If your algorithm is executed multiple (or enough) times using an outer loop, it would converge to similar results as Q-learning would with $\gamma = 0$ (as you don't look what is the expected future reward).
In this case, the difference is that you would pass as much time to explore each possible couple of (state, action) while Q-learning would pass more time on the pair which seem more promising and, as you've said this wouldn't be efficient for a problem with a huge number of pair (state, action).
If the algorithm is executed only once, then, even for a problem with a few pairs (state, action), you need to assume that an action effected on a state will always bear the same result for your method to work.
In most cases, it isn't true either because there is some sort of randomness in the reward system or in the action (your agent can fail to make an action) or because the state of your agent is limited to its knowledge and so doesn't represent perfectly the world (and so the consequence of its action can vary just like if the reward had some randomness).
Finally, your algorithm doesn't look at the expected future reward, so it would be equivalent to having $\gamma = 0$. This could be fixed by adding a new loop updating the table after your current loops if you execute your algorithm only one time or by adding the expected future reward directly to your Q-table if there is an outer loop.
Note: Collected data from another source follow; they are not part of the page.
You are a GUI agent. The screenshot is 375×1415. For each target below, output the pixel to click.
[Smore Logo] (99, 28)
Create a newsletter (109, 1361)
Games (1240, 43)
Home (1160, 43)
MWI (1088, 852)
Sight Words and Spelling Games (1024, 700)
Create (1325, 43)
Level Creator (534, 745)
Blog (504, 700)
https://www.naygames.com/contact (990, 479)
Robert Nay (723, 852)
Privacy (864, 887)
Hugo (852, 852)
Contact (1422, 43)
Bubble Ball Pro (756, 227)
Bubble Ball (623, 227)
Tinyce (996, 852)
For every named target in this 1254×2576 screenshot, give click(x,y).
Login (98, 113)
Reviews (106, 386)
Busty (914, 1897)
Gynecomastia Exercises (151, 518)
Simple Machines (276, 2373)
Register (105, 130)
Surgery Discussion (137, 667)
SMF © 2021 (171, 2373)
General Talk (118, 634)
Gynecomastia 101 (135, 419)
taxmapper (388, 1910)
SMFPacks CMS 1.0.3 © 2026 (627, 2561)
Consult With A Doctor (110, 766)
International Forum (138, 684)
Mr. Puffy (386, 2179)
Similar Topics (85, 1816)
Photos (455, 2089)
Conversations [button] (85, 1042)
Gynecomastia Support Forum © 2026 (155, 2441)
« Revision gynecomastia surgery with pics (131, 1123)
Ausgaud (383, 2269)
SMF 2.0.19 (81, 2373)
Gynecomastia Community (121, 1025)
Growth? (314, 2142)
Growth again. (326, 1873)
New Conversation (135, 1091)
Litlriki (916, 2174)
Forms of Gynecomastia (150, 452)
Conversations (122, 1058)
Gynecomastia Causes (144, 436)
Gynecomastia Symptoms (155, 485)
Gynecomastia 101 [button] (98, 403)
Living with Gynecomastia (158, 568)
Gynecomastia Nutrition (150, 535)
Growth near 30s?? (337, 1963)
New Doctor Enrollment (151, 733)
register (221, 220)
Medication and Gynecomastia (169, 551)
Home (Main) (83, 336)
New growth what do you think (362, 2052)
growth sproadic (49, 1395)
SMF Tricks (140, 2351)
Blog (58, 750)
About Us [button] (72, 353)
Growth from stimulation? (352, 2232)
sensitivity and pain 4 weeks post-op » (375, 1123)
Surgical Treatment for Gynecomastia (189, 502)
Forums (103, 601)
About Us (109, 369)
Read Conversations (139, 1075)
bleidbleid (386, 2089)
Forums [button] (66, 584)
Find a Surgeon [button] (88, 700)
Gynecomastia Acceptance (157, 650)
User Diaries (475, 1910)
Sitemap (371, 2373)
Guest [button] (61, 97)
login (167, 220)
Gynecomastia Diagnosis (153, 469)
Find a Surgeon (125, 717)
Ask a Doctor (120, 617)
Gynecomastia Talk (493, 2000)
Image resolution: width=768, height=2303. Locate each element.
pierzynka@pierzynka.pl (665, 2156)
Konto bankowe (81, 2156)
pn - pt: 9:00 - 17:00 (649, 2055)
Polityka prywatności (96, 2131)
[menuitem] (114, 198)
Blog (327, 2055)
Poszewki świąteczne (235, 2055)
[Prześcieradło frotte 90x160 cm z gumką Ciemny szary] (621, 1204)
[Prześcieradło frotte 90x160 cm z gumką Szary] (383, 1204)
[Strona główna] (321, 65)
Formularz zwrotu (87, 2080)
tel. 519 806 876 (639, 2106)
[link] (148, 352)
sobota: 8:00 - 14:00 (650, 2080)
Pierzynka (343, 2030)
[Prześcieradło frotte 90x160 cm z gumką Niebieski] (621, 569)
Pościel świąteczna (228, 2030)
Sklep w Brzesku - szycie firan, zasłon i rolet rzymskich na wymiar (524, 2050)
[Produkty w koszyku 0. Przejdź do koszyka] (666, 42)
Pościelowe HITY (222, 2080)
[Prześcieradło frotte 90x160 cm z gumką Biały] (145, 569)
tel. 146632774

So, in conclusion, without the outer loop, your idea would work for a system with few pairs of (state, action), where your agent has a perfect and complete knowledge of its world, the reward doesn't vary, and where an agent can't fail to accomplish an action.
While these kinds of systems indeed exist, I don't think that it's an environment where one should use Q-learning (or another form of reinforcement learning), except if it's for educational purposes.
With an outer loop, your idea would work if you are willing to pass more time training to have a more precise Q-table on the least promising pair of (state, action).